Philosophiquement, ensuite, car désigner les fondamentalistes comme les vrais détenteurs du
message coranique ne semble pas relever de l’autorité des observateurs occidentaux, si
prestigieux soient-ils. Les religions constituent une succession de différentes interprétations au fil
de leur trajectoire historique et elles ne sont ni modernes ni rétrogrades, elles sont à l’image des
hommes qui y croient et des sociétés où elles sont pratiquées.

Or attribuer la détention du sens véritable d’une religion à un groupe d’individus ou à une


époque précise relève de la logique qui a animé les guerres de religion tout au long de l’histoire
de l’humanité. Enfin, si le modèle d’intégration français est loin d’être parfait, il serait absurde de
lui attribuer la violence des jeunes fondamentalistes musulmans sans tenir compte des facteurs
internes qui les motivent.

Ainsi, l’incompréhension du fait religieux, en général, et la confusion sur le phénomène du


fondamentalisme, en particulier, discréditent ce type d’analyses. Alors que, depuis le XIX e siècle,
le judaïsme et le christianisme se sont ouverts à l’exégèse scientifique, l’exégèse du Coran, elle,
demeure interdite aux musulmans. Depuis le XIII e siècle, l’exclusivité du droit de l’interprétation
du fait coranique revient aux oulémas (détenteurs du savoir religieux, ou prétendus tels) qui ont
soustrait la religion à la raison interrogative, contribuant ainsi à la dispersion de penseurs libres.
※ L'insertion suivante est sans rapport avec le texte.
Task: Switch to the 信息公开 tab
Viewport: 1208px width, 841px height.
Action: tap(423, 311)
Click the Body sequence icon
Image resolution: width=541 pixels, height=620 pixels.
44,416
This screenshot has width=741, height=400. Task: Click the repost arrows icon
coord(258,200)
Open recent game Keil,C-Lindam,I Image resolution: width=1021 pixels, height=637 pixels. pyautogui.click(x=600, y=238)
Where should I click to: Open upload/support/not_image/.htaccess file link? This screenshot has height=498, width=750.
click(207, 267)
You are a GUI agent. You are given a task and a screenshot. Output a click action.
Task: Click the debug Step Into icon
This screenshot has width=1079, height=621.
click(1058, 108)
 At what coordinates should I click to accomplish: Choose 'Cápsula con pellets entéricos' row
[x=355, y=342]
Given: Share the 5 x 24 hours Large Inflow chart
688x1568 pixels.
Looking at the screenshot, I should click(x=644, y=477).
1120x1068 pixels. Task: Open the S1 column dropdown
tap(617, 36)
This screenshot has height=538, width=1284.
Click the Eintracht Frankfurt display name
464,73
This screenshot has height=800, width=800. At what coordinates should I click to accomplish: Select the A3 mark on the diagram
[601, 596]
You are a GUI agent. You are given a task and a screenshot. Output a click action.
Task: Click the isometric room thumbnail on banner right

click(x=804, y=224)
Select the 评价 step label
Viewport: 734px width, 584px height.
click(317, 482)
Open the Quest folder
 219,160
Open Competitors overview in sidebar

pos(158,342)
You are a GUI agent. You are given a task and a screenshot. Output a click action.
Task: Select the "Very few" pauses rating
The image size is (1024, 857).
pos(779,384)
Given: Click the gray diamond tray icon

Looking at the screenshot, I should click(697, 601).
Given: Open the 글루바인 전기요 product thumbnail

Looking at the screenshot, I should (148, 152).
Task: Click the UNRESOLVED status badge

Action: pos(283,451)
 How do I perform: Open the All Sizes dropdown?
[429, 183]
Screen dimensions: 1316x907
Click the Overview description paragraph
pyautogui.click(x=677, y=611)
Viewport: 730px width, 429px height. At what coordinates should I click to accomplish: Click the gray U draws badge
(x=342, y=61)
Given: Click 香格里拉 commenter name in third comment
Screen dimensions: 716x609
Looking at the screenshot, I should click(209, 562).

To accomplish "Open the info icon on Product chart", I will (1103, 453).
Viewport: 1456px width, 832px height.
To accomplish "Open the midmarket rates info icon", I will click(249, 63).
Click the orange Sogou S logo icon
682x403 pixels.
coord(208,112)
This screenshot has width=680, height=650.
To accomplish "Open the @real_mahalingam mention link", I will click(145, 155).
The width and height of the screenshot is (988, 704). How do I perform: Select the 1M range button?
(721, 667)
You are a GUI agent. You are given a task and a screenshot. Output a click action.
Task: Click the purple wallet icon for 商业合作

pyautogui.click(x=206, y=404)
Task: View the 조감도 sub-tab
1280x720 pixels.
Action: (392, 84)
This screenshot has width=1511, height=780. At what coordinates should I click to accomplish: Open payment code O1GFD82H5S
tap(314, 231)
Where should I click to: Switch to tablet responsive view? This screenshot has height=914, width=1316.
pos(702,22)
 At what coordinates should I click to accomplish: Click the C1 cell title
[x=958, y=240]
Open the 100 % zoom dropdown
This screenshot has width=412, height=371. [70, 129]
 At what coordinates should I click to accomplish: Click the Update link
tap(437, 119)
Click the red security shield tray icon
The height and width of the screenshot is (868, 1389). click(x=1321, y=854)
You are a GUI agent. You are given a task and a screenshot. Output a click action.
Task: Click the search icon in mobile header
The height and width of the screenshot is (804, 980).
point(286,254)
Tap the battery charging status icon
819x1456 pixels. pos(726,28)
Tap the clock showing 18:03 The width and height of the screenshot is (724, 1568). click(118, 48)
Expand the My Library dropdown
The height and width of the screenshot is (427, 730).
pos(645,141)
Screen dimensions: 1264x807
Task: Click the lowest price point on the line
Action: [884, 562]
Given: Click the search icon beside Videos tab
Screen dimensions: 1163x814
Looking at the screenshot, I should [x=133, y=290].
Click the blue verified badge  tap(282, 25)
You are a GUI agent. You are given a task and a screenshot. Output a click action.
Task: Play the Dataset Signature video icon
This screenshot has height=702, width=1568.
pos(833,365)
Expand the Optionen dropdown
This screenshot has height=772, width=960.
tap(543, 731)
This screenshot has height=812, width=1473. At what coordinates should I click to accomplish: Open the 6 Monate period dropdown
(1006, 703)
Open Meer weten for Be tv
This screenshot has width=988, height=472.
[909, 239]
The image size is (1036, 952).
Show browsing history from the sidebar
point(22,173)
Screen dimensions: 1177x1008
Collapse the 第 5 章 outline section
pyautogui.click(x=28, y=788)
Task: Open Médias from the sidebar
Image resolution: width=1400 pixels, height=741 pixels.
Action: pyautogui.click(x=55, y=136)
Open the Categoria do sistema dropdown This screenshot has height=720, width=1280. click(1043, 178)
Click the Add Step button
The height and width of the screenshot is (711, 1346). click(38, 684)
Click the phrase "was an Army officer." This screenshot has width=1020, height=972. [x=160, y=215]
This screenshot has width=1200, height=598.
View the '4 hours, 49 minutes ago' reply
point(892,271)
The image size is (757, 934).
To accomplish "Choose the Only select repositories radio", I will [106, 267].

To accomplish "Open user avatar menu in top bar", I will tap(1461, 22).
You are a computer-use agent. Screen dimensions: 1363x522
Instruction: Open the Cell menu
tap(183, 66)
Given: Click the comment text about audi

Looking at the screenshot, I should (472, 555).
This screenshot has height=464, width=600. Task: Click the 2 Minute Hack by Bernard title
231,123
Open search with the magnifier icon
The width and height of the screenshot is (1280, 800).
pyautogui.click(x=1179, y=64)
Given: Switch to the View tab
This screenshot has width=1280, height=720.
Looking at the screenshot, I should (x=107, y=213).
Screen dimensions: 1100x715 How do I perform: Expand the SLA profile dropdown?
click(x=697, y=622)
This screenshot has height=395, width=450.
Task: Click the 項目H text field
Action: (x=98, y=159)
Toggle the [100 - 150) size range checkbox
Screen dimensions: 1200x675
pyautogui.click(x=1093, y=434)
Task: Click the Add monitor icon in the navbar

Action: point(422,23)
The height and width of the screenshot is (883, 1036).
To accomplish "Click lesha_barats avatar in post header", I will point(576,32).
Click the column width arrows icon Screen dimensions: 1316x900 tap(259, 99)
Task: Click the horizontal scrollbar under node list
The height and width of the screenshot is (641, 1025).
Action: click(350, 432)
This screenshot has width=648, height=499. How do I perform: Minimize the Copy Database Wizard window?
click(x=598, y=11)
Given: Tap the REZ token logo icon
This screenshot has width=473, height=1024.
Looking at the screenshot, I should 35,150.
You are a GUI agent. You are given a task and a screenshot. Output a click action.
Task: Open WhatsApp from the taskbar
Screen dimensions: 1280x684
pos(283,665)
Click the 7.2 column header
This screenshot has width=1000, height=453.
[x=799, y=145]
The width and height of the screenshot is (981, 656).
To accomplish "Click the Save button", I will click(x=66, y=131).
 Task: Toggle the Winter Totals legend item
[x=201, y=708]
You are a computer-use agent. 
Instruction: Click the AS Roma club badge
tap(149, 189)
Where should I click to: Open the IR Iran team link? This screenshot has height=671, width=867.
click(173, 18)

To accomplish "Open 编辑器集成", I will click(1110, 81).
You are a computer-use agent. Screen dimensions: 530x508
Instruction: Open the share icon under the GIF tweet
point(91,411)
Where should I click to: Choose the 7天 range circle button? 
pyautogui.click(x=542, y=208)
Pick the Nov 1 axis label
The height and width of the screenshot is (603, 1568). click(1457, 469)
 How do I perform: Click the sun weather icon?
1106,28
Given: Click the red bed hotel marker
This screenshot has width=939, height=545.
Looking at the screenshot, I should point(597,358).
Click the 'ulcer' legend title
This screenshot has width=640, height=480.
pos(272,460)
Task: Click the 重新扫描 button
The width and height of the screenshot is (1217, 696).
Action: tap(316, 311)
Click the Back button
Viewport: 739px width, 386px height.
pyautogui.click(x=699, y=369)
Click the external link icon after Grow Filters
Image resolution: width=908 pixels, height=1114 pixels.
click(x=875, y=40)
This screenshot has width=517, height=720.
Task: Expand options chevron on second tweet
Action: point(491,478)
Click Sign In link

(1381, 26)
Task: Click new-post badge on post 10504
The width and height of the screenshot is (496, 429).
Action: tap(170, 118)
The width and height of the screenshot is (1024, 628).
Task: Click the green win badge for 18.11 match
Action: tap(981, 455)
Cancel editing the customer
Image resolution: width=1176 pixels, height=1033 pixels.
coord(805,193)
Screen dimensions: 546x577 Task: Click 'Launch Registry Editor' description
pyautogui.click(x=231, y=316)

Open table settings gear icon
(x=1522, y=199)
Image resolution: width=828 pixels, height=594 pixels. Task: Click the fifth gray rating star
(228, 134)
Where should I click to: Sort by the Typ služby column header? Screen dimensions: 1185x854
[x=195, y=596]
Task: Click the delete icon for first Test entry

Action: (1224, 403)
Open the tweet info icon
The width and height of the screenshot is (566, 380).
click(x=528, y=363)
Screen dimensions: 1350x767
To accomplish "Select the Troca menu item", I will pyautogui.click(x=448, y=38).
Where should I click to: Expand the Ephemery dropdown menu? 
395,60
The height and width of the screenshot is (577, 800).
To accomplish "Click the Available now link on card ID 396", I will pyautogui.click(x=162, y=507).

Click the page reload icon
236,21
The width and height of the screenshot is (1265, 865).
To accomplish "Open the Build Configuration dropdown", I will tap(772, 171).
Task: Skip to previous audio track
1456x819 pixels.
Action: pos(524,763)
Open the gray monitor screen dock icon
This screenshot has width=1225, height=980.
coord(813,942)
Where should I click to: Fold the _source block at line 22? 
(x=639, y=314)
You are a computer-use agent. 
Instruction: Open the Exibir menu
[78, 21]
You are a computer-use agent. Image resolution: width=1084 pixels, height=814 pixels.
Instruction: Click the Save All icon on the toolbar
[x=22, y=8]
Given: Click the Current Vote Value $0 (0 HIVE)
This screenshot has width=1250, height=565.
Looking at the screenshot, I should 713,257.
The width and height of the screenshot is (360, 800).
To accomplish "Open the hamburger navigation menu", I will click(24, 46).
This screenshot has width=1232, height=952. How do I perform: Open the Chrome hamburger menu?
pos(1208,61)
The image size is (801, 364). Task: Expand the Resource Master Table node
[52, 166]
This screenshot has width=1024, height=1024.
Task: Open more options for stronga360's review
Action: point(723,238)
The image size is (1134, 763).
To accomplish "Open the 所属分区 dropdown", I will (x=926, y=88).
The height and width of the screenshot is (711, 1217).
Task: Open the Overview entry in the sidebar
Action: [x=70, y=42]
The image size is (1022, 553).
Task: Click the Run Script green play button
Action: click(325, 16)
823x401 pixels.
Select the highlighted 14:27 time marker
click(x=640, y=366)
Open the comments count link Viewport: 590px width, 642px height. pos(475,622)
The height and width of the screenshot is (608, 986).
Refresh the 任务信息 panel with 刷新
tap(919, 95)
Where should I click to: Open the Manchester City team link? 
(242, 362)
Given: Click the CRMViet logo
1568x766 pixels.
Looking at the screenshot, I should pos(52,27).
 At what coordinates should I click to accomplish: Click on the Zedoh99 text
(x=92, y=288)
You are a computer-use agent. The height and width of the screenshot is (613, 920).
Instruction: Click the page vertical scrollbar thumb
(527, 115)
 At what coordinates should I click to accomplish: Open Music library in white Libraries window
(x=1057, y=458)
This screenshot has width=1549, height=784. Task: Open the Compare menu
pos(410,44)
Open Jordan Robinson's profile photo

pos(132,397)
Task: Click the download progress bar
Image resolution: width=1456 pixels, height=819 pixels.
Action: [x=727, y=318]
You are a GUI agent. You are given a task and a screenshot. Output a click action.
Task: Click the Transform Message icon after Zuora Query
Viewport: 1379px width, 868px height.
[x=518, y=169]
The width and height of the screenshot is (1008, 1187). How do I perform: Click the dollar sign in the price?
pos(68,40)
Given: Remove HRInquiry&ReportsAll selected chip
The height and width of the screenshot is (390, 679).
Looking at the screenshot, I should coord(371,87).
Les mouvements libres au sein de l’islam n’arrivent pas à s’affirmer


Aujourd’hui encore, l’islam est enfermé dans la rigidité d’un savoir canonisé, qui empêche la
lecture critique des textes sacrés. Le Coran est réduit à un ensemble de définitions, de normes
dogmatiques et de conduites contraignantes. Les musulmans sont censés être fidèles à un savoir
juridique canonisé, qui les enferme dans un dogme où nul n’est autorisé à accéder à l’étude
critique de la tradition religieuse. La référence systématique au Livre saint est à l’œuvre, sans
tenir compte du caractère symbolique du texte et, encore moins, du contexte historique, social
et politique de l’époque où il a été révélé. Toute lecture critique des textes de la tradition
religieuse est susceptible d’entraîner la désacralisation de cette tradition, et toute réflexion sur le
sens ultime des textes fondateurs signifie le rejet du message divin.

Limiter le fait religieux à une dimension uniquement canonique – entendons par là juridique –
ôte aux croyants le droit à la réflexion sur le sens du religieux. Cette interdiction de l’exégèse des
textes sacrés conduit inévitablement aux contresens et emprisonne les musulmans dans
l’ignorance. Ils prennent les versets du Coran à la lettre et s’y référent avec la même simplicité
qu’à un livre de cuisine, comme si le message divin ne comportait aucun mystère ni énigme.
Confondant le sens spirituel et l’allégorie, ils réduisent le Coran à un manuel technique ou
juridique qui offre des solutions précises aux problèmes pratiques de la vie.

Lire aussi : Gilles Kepel : « Le logiciel du djihadisme a changé »

Les musulmans, pour beaucoup d’entre eux, identifient le texte écrit du Coran (mushaf) à la
Parole transcendante de Dieu, sans prendre en considération les processus successifs de
transmission orale et la transformation de la parole en texte écrit. L’approche traditionaliste
n’accepte aucune réflexion spéculative de la part des croyants sur le sens de l’appartenance du
fait coranique à la sphère orale laisse la place à l’interprétation, alors que dans sa fixation écrite,
surtout dans l’interprétation figée que véhicule l’orthodoxie, le message divin perd sa
signification ouverte. Il en résulte que les mouvements libres au sein de l’islam n’ont pas pu
s’affirmer et ils ont été systématiquement réduits au silence, au moment où les fondamentalistes
propagent la violence au nom de l’islam partout dans le monde.

Mahnaz Shirali est sociologue à Sciences Po. Née à Téhéran en 1965. Elle a publié La Jeunesse
iranienne : une génération en crise (PUF, 2001), et La Malédiction du religieux. La défaite de la
pensée démocratique en Iran (François Bourin éditeur, 2012).